*** Source data ***

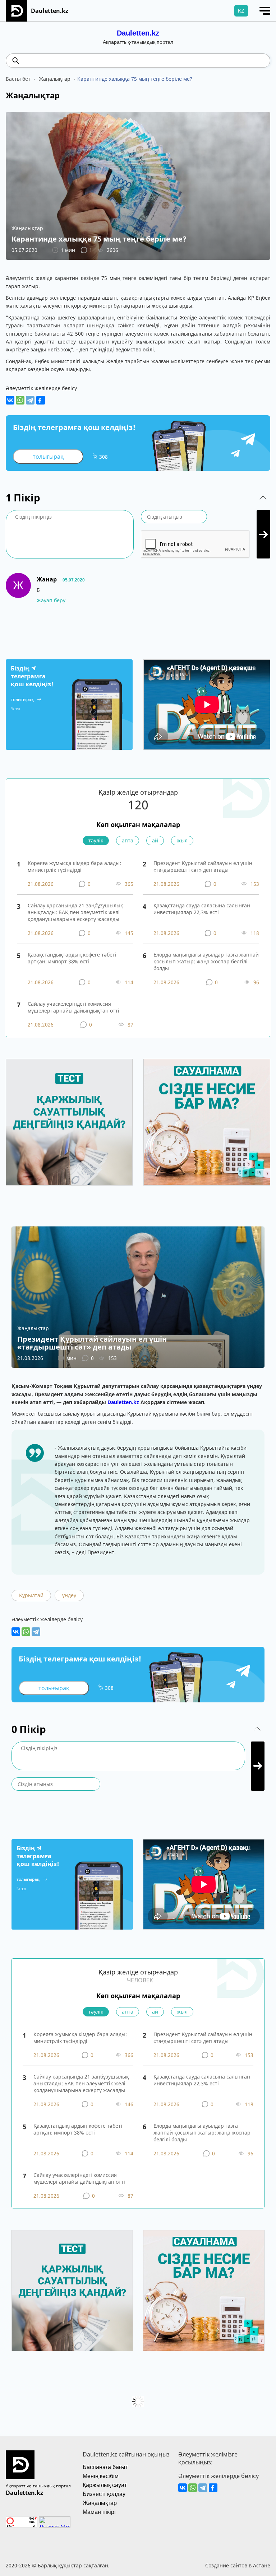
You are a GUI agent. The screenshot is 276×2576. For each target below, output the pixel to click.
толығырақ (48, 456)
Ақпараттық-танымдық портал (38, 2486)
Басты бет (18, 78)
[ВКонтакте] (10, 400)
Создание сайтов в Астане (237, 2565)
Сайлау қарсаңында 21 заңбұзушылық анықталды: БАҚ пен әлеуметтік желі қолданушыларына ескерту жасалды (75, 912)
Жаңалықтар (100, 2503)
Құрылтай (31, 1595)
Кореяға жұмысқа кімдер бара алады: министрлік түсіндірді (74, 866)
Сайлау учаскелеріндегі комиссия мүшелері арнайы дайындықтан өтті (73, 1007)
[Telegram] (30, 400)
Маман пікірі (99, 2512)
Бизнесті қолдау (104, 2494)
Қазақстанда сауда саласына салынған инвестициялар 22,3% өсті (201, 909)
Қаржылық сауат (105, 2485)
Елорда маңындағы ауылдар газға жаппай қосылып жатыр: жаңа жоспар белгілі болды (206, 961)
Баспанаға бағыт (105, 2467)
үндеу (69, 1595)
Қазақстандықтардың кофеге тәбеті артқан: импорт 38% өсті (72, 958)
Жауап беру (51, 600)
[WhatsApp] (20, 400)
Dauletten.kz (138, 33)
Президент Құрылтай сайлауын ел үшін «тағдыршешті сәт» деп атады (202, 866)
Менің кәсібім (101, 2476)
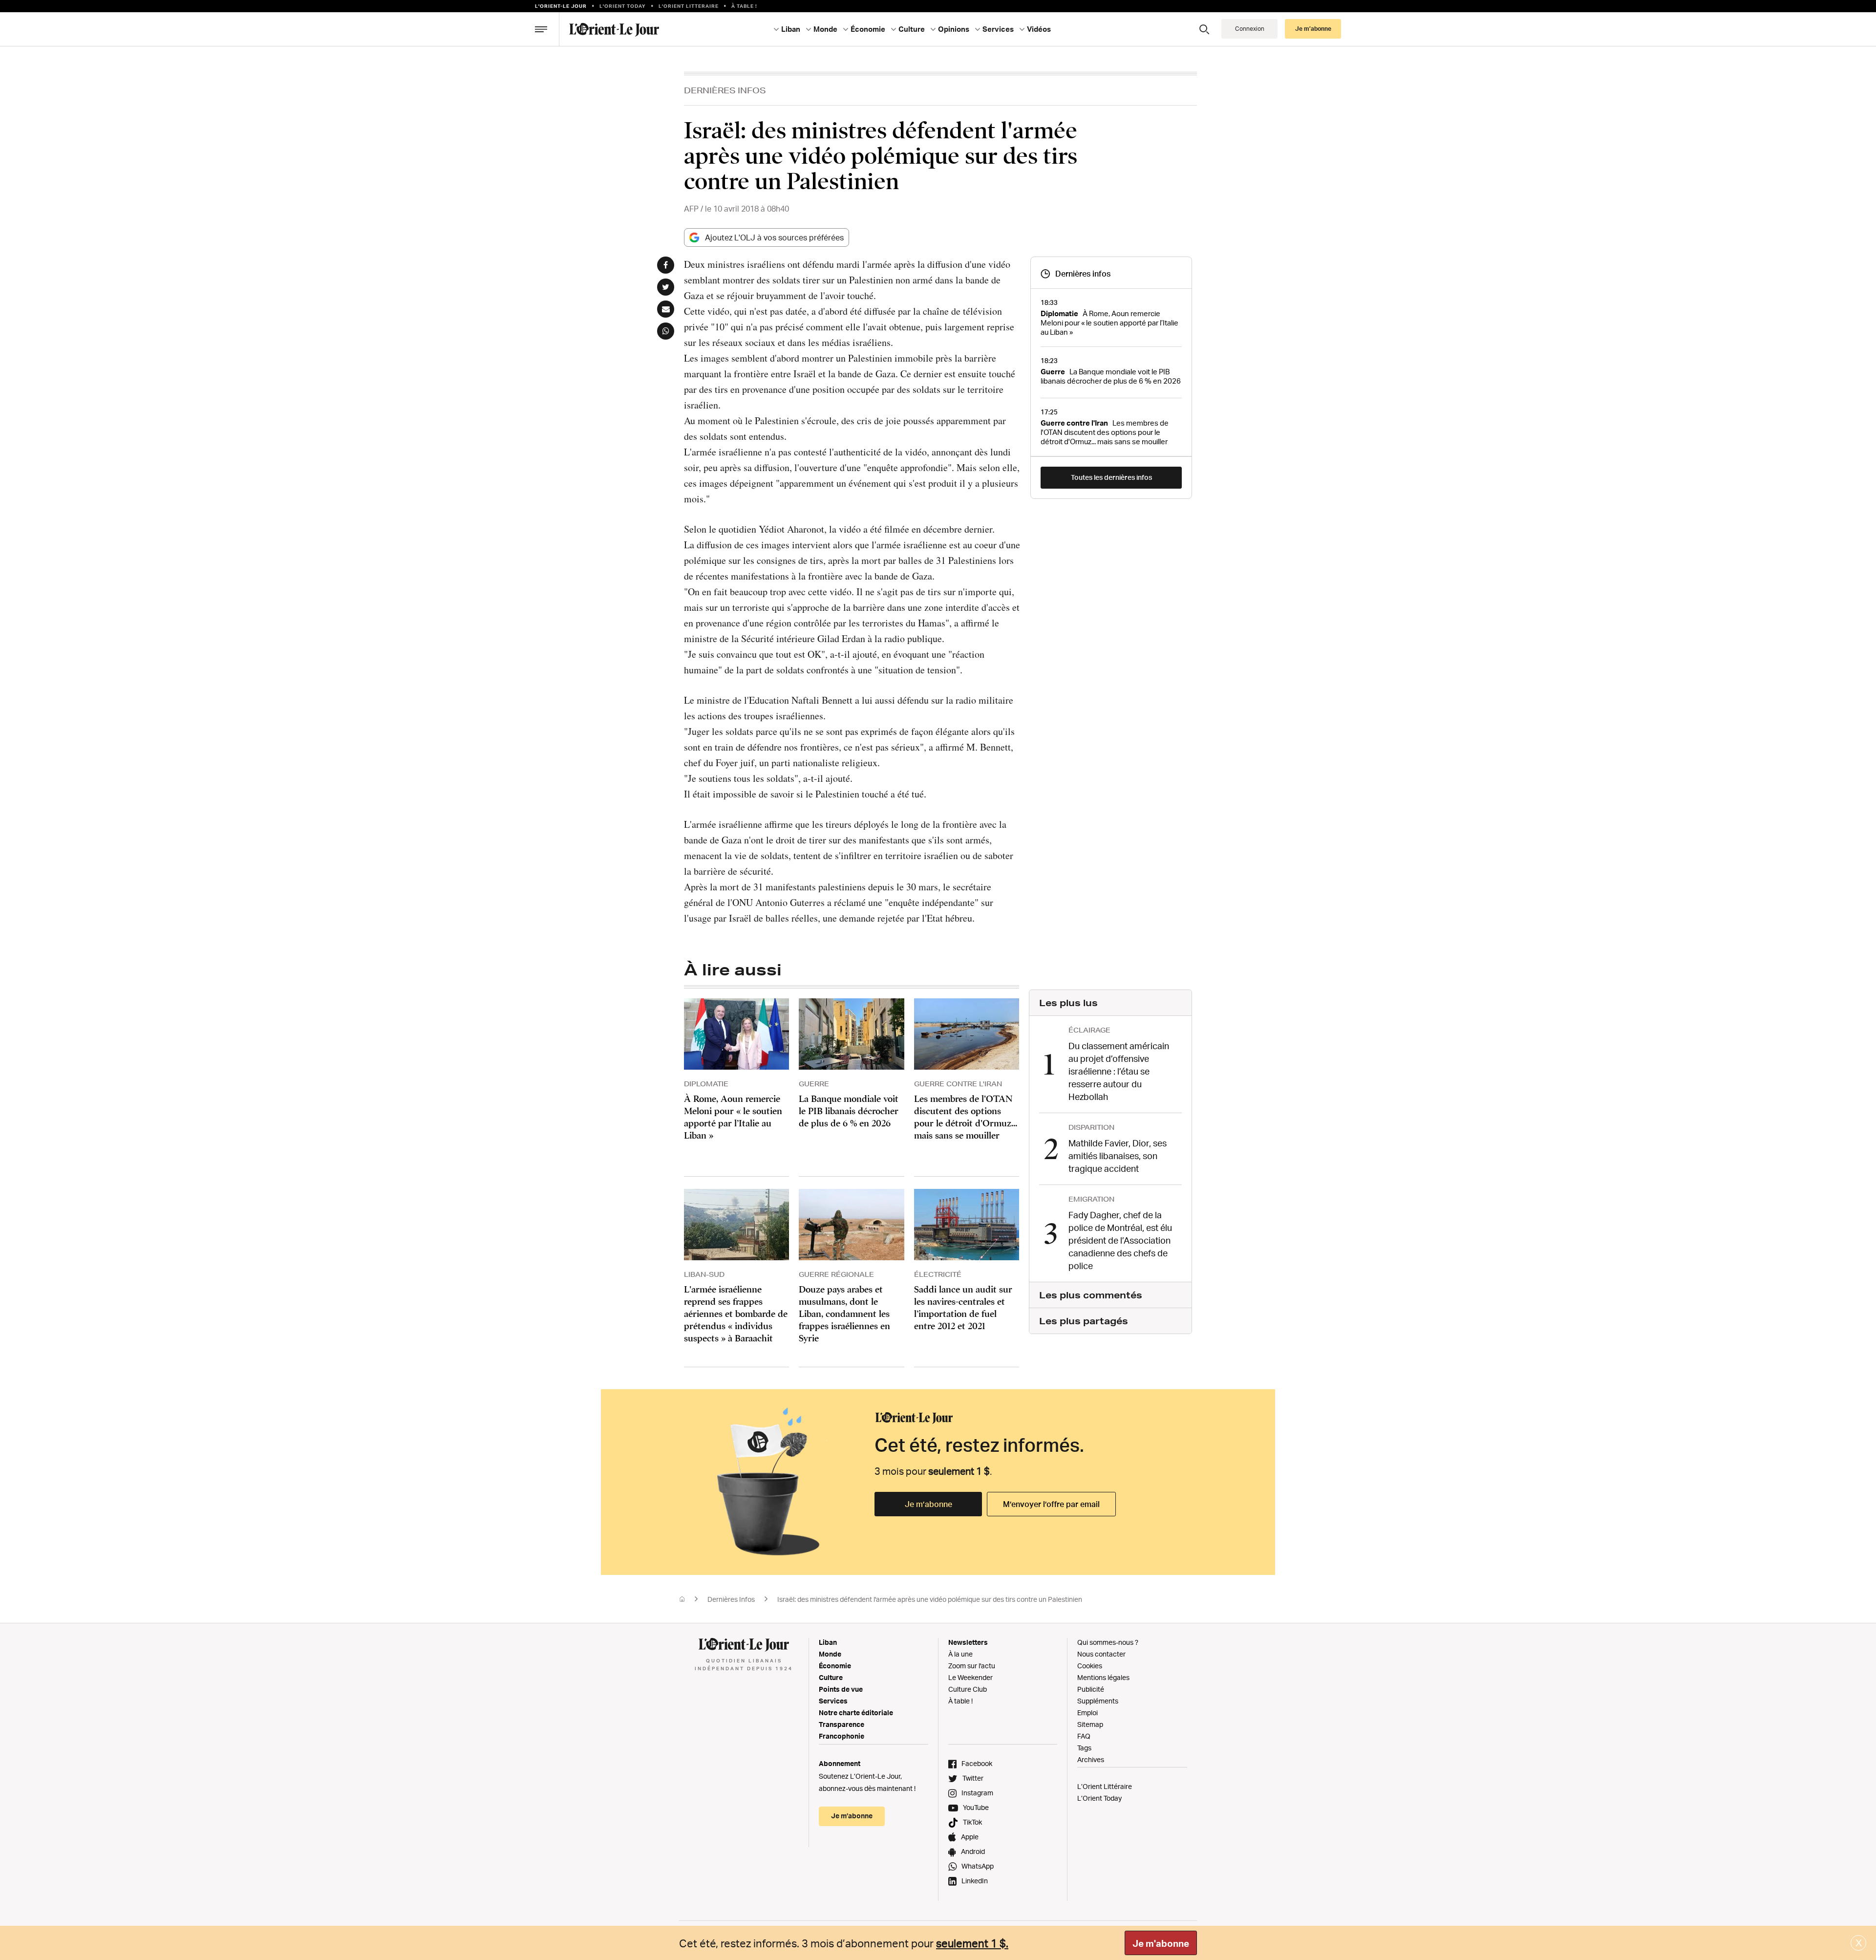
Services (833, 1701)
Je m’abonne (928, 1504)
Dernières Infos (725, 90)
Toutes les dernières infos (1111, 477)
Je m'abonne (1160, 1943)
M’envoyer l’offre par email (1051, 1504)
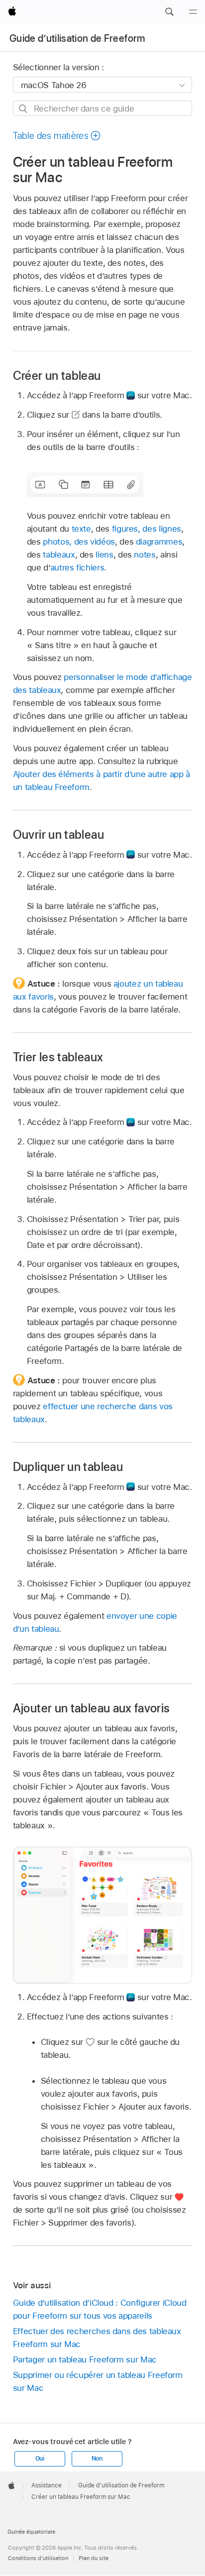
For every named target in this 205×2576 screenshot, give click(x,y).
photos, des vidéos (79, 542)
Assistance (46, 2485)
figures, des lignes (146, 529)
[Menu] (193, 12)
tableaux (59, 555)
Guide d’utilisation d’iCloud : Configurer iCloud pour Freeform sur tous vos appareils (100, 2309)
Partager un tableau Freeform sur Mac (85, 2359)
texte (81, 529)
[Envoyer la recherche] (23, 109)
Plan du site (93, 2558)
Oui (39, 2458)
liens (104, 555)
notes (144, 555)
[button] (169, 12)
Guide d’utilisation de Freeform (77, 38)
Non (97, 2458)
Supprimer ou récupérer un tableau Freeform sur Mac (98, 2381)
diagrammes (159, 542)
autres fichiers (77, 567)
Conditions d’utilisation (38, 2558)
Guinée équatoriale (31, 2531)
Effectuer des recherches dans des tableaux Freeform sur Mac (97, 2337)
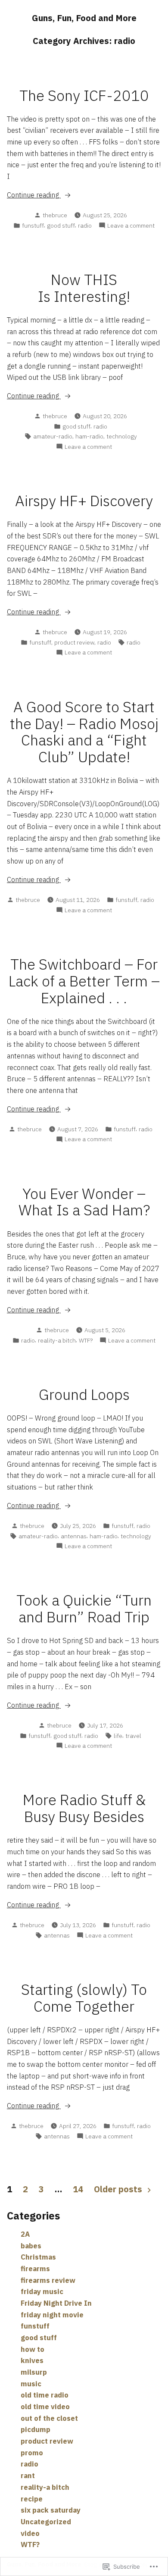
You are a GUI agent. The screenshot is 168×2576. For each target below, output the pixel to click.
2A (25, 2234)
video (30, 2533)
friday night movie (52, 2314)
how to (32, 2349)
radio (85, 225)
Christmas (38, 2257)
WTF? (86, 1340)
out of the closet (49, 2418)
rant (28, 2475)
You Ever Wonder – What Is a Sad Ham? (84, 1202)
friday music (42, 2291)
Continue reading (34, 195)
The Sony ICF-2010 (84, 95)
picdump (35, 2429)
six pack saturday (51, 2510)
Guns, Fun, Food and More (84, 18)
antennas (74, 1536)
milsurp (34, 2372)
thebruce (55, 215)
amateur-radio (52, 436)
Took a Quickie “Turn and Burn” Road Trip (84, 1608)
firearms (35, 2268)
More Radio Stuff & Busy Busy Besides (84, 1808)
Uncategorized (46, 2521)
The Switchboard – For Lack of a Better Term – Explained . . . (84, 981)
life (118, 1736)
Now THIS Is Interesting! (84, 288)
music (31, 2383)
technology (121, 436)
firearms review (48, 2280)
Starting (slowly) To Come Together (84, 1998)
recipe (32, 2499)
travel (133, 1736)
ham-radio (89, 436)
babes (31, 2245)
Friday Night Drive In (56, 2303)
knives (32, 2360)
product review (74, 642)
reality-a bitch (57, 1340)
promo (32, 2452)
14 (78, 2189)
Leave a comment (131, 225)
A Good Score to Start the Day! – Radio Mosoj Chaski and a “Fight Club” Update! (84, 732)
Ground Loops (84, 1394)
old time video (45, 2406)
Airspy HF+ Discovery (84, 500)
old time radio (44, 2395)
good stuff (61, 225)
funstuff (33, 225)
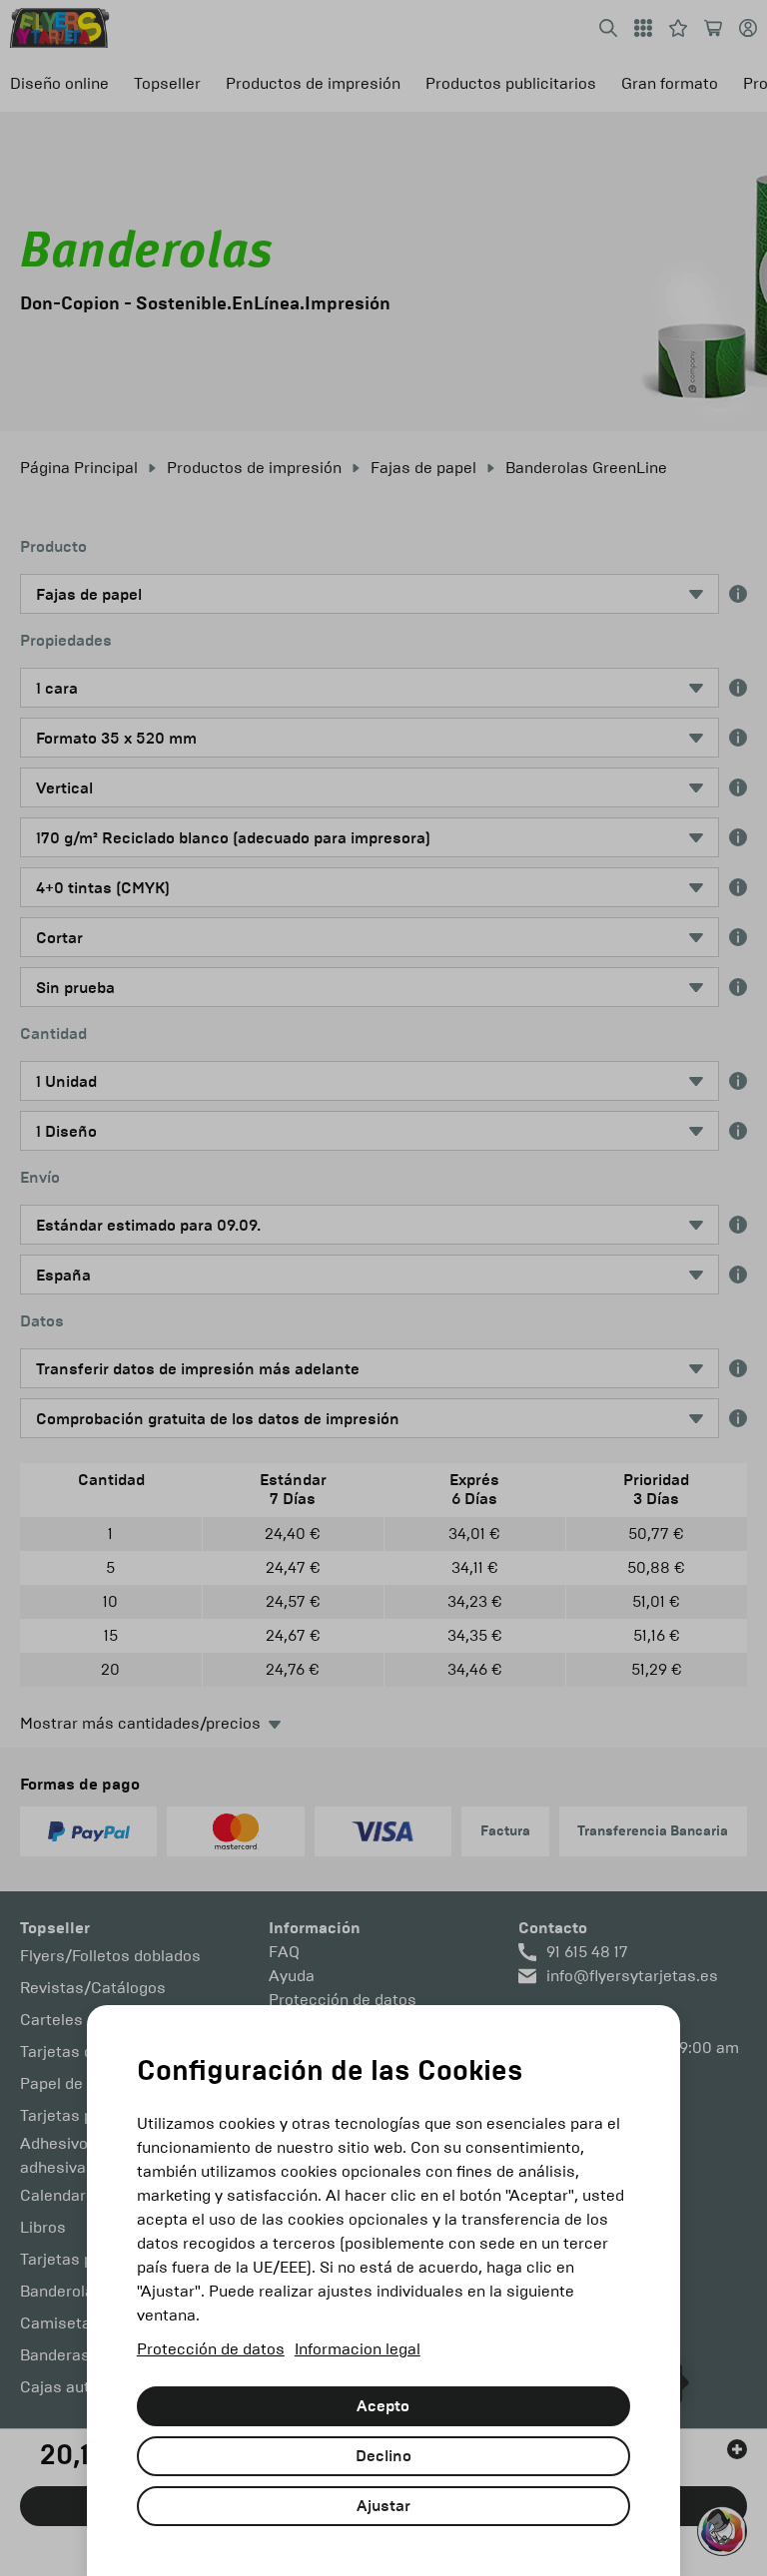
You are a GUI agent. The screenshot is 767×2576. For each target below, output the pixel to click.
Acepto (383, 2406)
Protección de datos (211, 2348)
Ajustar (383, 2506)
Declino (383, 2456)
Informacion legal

*** End of Source data ***

The task
Exactly repeat only the lines from the one with "antennas (74, 1536)" to the closing line above, both included, and omit every picture.

Result of the task
antennas (74, 1536)
milsurp (34, 2372)
thebruce (55, 215)
amateur-radio (52, 436)
Took a Quickie “Turn and Burn” Road Trip (84, 1608)
firearms (35, 2268)
More Radio Stuff & Busy Busy Besides (84, 1808)
Uncategorized (46, 2521)
The Switchboard – For Lack of a Better Term – Explained . . . (84, 981)
life (118, 1736)
Now THIS Is Interesting! (84, 288)
music (31, 2383)
technology (121, 436)
firearms review (48, 2280)
Starting (slowly) To Come Together (84, 1998)
recipe (32, 2499)
travel (133, 1736)
ham-radio (89, 436)
babes (31, 2245)
Friday Night Drive In (56, 2303)
knives (32, 2360)
product review (74, 642)
reality-a bitch (57, 1340)
promo (32, 2452)
14 (78, 2189)
Leave a comment (131, 225)
A Good Score to Start the Day! – Radio Mosoj Chaski and a “Fight Club” Update! (84, 732)
Ground Loops (84, 1394)
old time video (45, 2406)
Airspy HF+ Discovery (84, 500)
old time radio (44, 2395)
good stuff (61, 225)
funstuff (33, 225)
You are a GUI agent. The screenshot is 767×2576. For each target below, output the pixel to click.
Acepto (383, 2406)
Protección de datos (211, 2348)
Ajustar (383, 2506)
Declino (383, 2456)
Informacion legal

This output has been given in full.